Martin Kuonen, Berner Direktor der Westschweizer Arbeitgeberorganisation Centre Patronal, spricht von einem Paradigmenwechsel. Er will ein flexibles Rentenalter. Die Pensionierung wäre nach 40 bis 48 Beitragsjahren möglich. Entscheidend wäre jedoch nicht das Alter, sondern die eingezahlten Jahre.
Das sei fairer, sagt Kuonen und betont: «Das ist keine versteckte Erhöhung des Rentenalters. Wir gehen auf einen individuellen Ansatz: Wer früher ins Erwerbsleben einsteigt, kann auch früher in Rente gehen.»
Das ist fairer und keine versteckte Erhöhung des Rentenalters.
So soll beispielsweise ein Maurer, der mit 18 Jahren zu arbeiten begonnen hat, mit 62 Jahren bei voller Rente in Pension gehen können. Wer länger in Ausbildung ist, also beispielsweise noch studiert, muss laut dem Modell von Centre Patronal dann entsprechend länger arbeiten.
Oder privat vorsorgen: «Wir machen Vorschläge für das Obligatorium von AHV und BVG. Für das Überobligatorische mit den vielen Leuten, die später in den Arbeitsprozess eintreten, machen wir überhaupt keine Vorschläge.»

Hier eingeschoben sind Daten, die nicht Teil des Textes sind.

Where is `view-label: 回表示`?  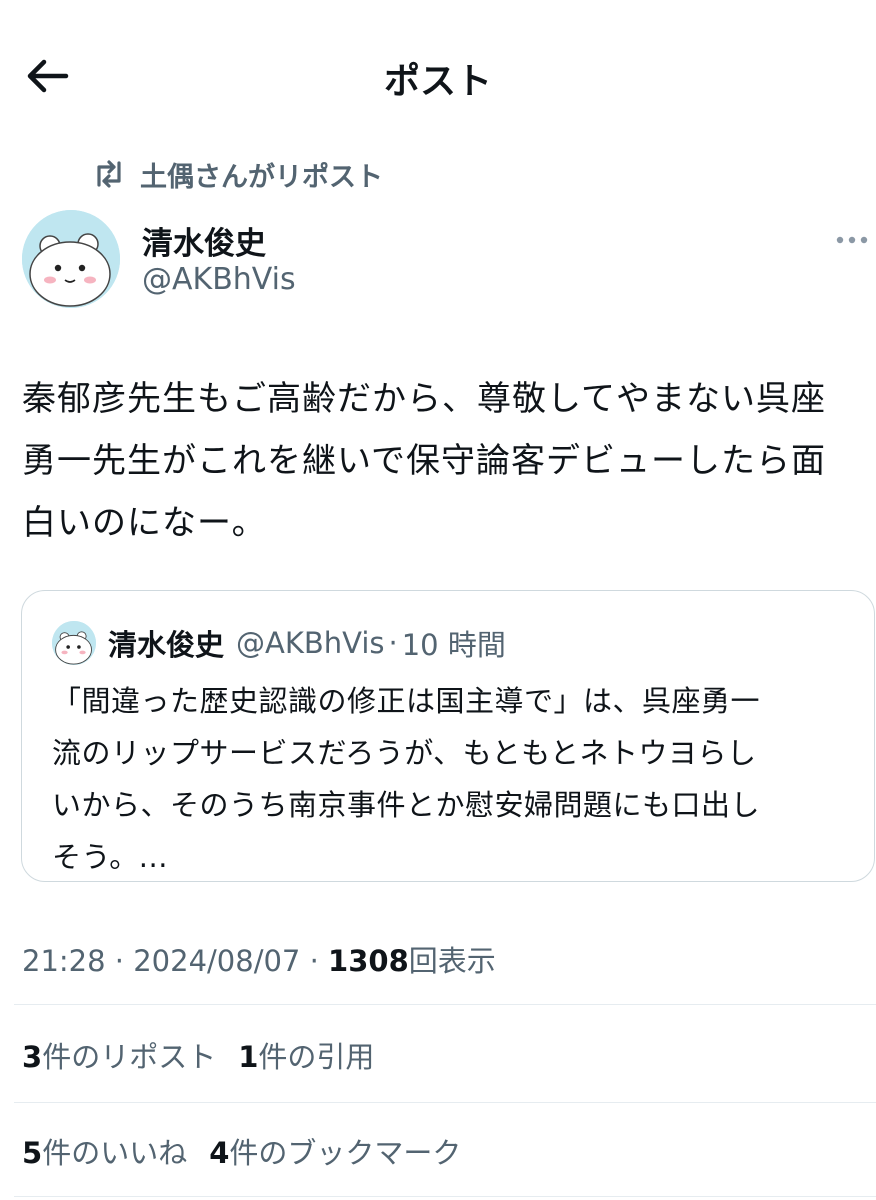 view-label: 回表示 is located at coordinates (452, 961).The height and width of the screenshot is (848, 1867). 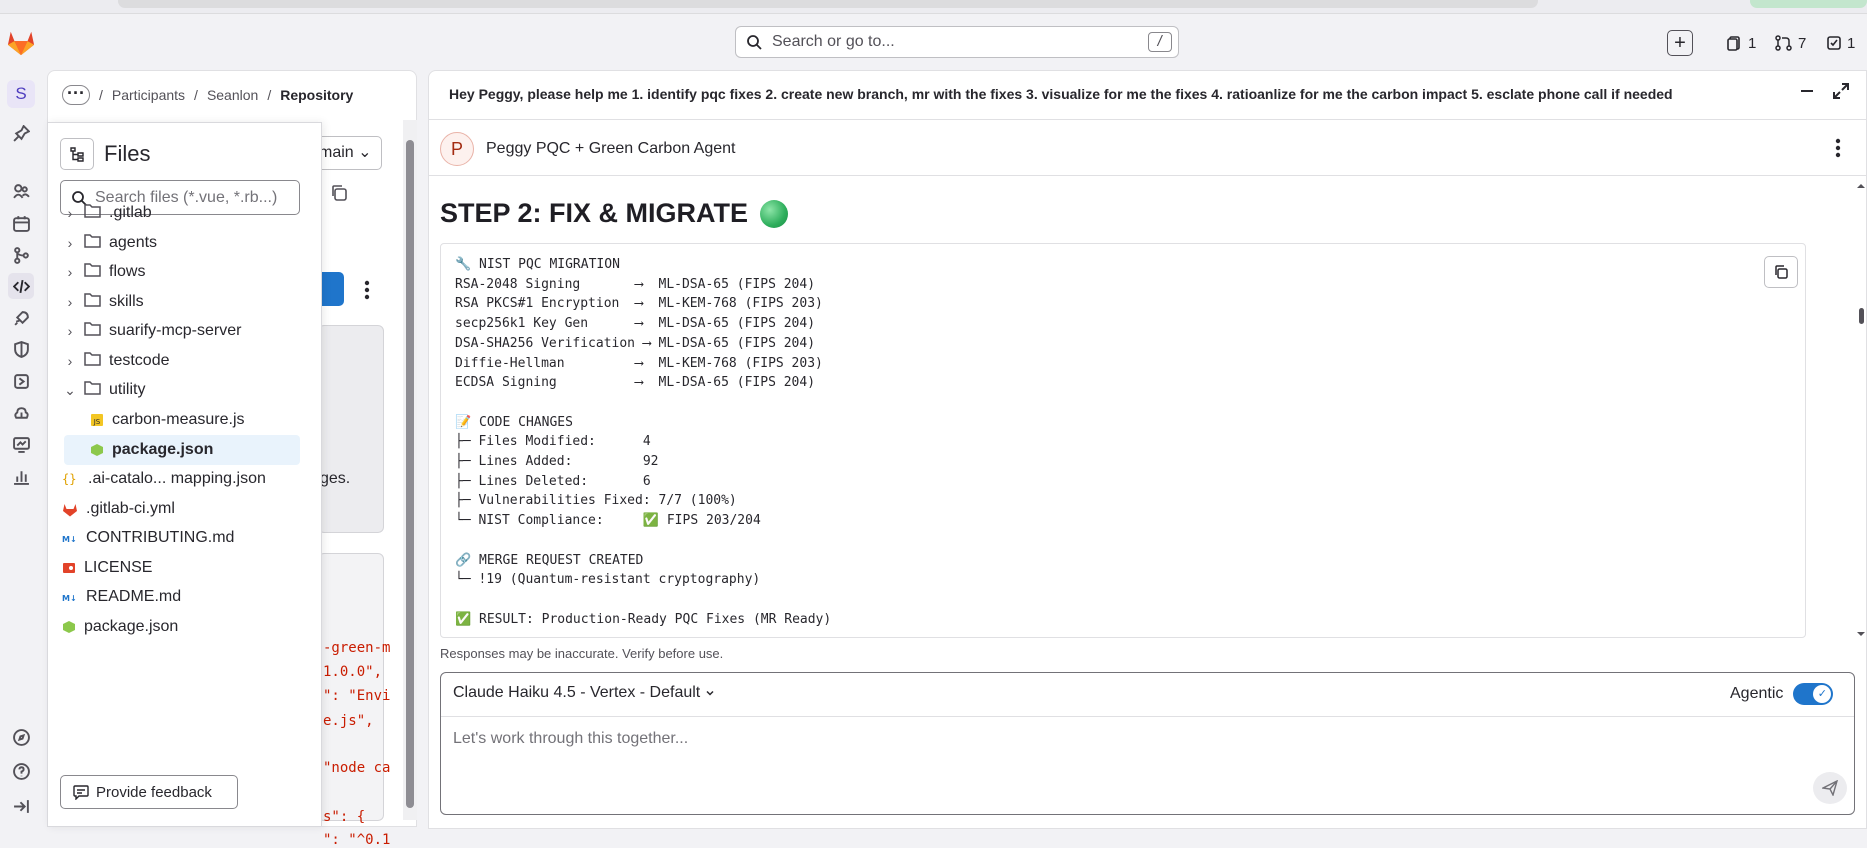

SGB: Hauptproblem wird nicht gelöst
Aus gewerkschaftlicher Sicht bringe der vorliegende Vorschlag keine Vorteile, sagt Gabriela Medici, Verantwortliche für Sozialversicherungen beim Gewerkschaftsbund SGB: «Solche Modelle wurden in den letzten 20 Jahren immer wieder diskutiert – und verworfen. Für die Gewerkschaften sind sie nicht akzeptabel. Denn sie führen zu einem real höheren Rentenalter, verhindern soziale Frühpensionierungen und sind für Frauen sowie Migrantinnen und Migranten häufig mit grossen Verschlechterungen verbunden.»
Das führt zu einem real höheren Rentenalter, verhindert soziale Frühpensionierungen und ist häufig nachteilig für Frauen.

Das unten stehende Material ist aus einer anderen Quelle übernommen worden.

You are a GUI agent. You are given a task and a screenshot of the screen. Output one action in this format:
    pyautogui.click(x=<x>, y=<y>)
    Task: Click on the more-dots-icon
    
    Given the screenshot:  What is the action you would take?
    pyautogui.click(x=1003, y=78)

Zudem löse es nicht das Hauptproblem, dass die obligatorische Rente nicht reiche, um davon zu leben, sagt Medici: Und es sei im Moment der falsche Zeitpunkt, um darüber zu diskutieren, wenn nun im eidgenössischen Parlament die AHV-21-Reform besprochen werde.
Umfrage zeigt Sympathien für Lebensarbeitszeit
Das sagt auch der Arbeitgeberverband. Dort befürwortet man grundsätzlich aber eine Flexibilisierung des Rentenalters. Der vorliegende Vorschlag soll zum gegebenen Zeitpunkt im Detail geprüft werden. Centre Patronal sagt auch, dass dieser Vorschlag nach AHV-21 diskutiert werden soll – und rechnet sich gute Chancen aus.

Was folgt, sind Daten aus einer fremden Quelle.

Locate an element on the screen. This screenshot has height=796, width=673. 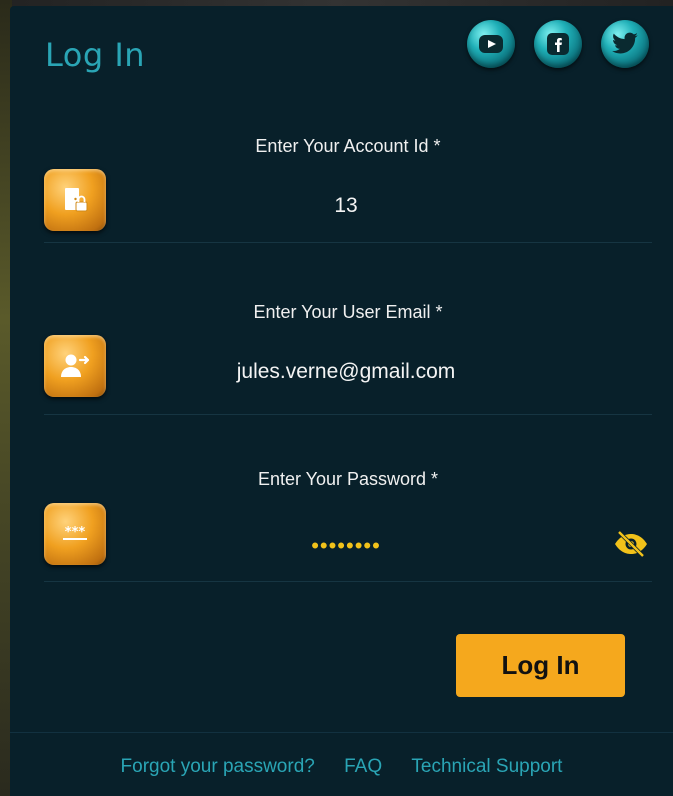
account-id-field-group: Enter Your Account Id * is located at coordinates (348, 196).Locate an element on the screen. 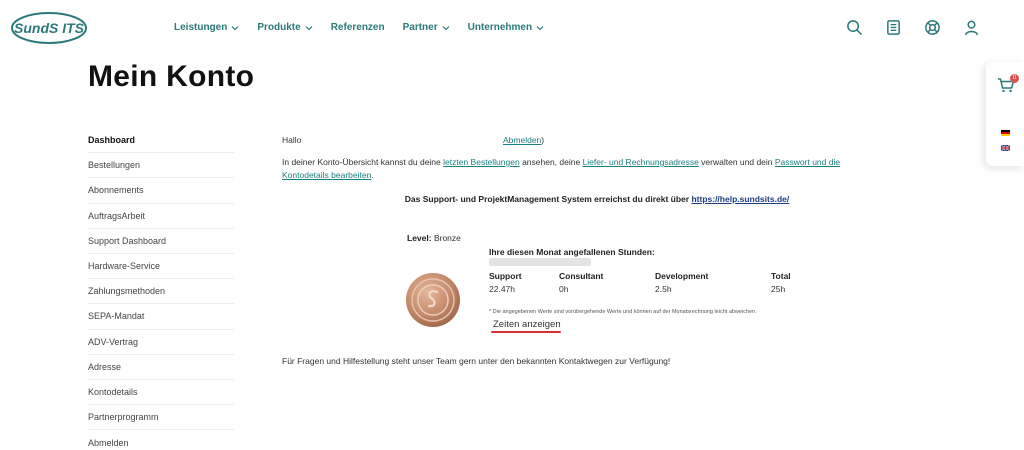  sidebar-item-auftragsarbeit: AuftragsArbeit is located at coordinates (161, 216).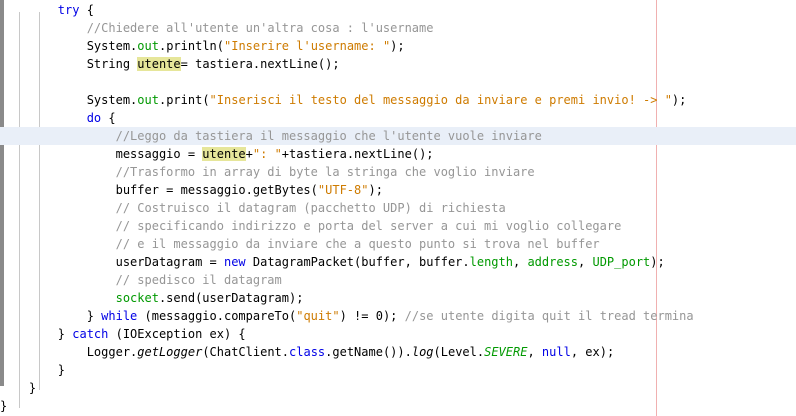 This screenshot has height=416, width=796. I want to click on code-token: .print(, so click(184, 100).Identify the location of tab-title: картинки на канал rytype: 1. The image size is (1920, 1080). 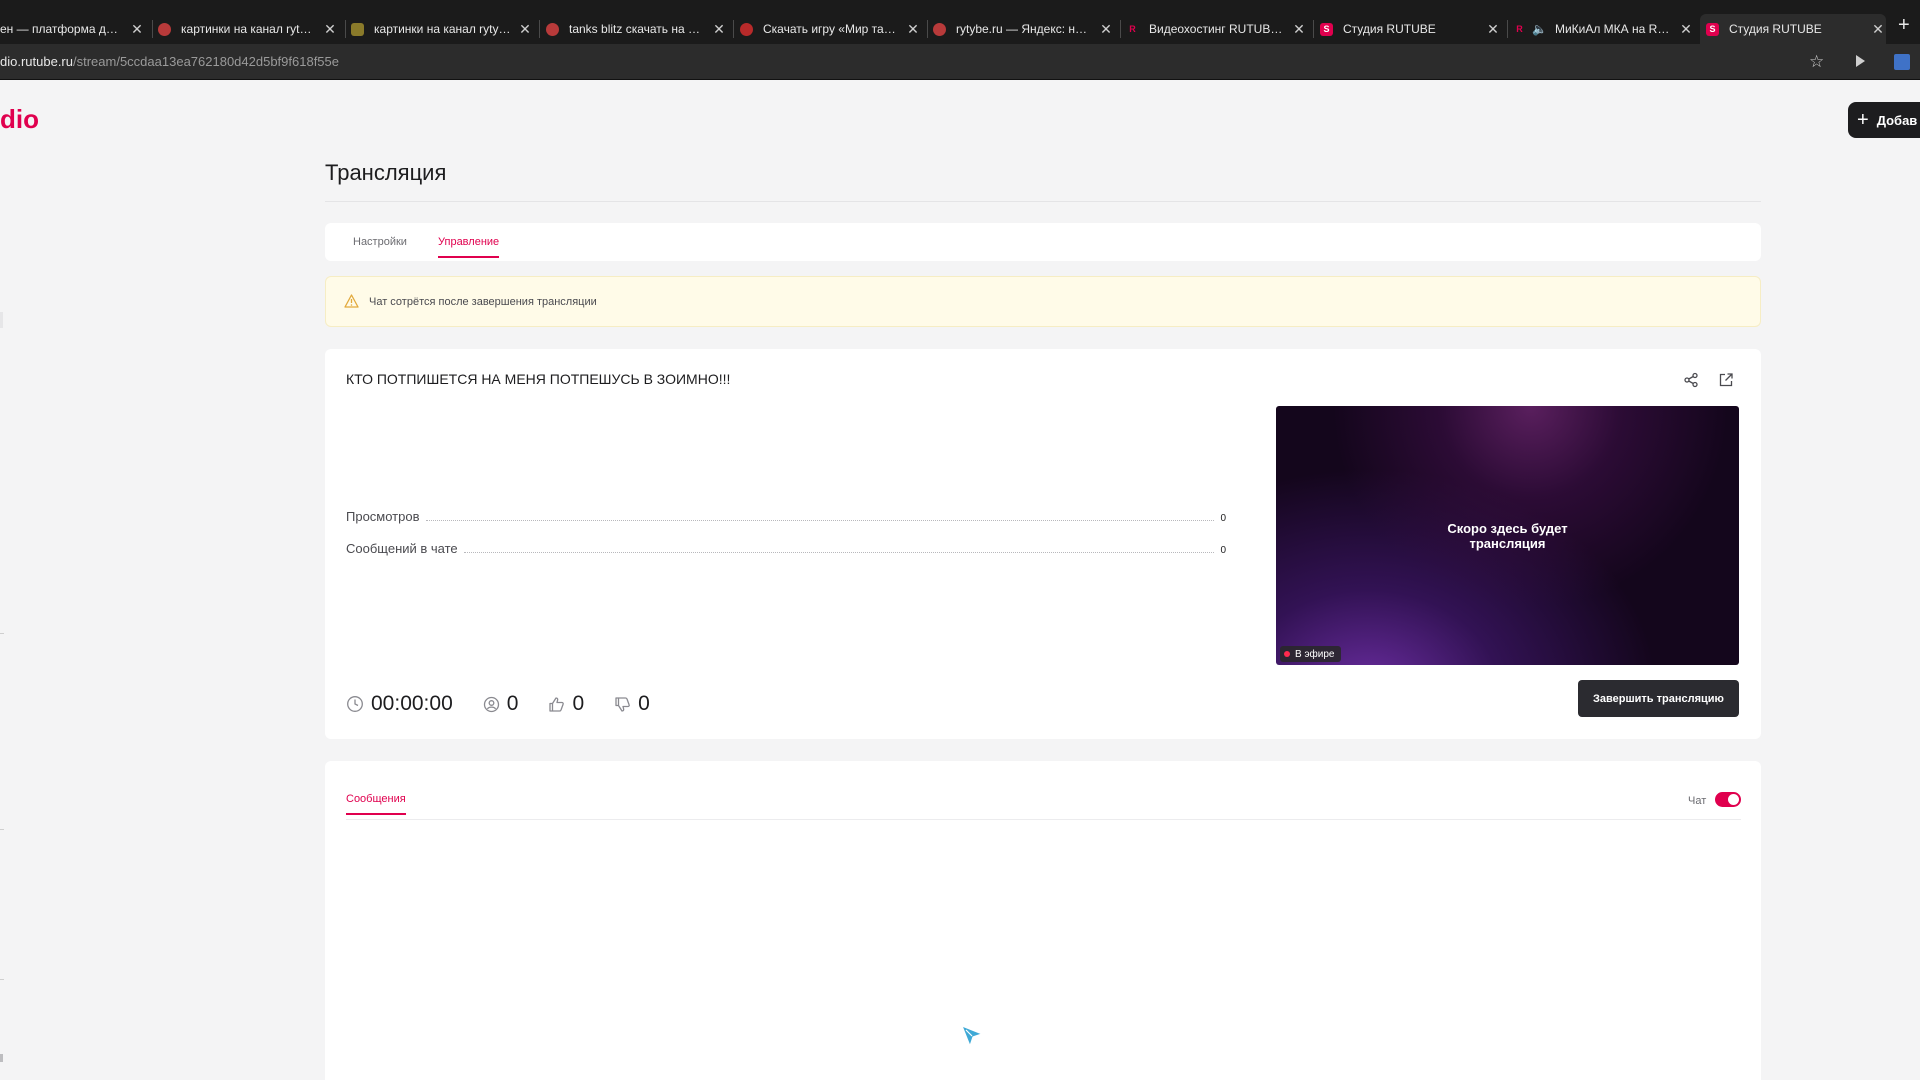
(442, 29).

In einer repräsentativen Umfrage der Forschungsstelle Sotomo konnten sich 61 Prozent der Befragten ein Lebensarbeitszeitmodell vorstellen, wie Politologe Michael Hermann sagt: «Es ist viel populärer als etwa eine generelle Erhöhung des Rentenalters. Das hat damit zu tun, dass eher Leute, die keine tertiäre Bildung haben und in der Mehrheit sind, das positiv finden. Sie halten es für gerecht, dass Leute mit einer längeren Ausbildung auch etwas länger arbeiten sollen.
Es ist viel populärer als etwa eine generelle Erhöhung des Rentenalters.
Ob das Modell von Centre Patronal wirklich mehrheitsfähig ist, wird sich in der politischen Diskussion zeigen. Die dreht sich zuerst aber einmal um die AHV-Reform 21.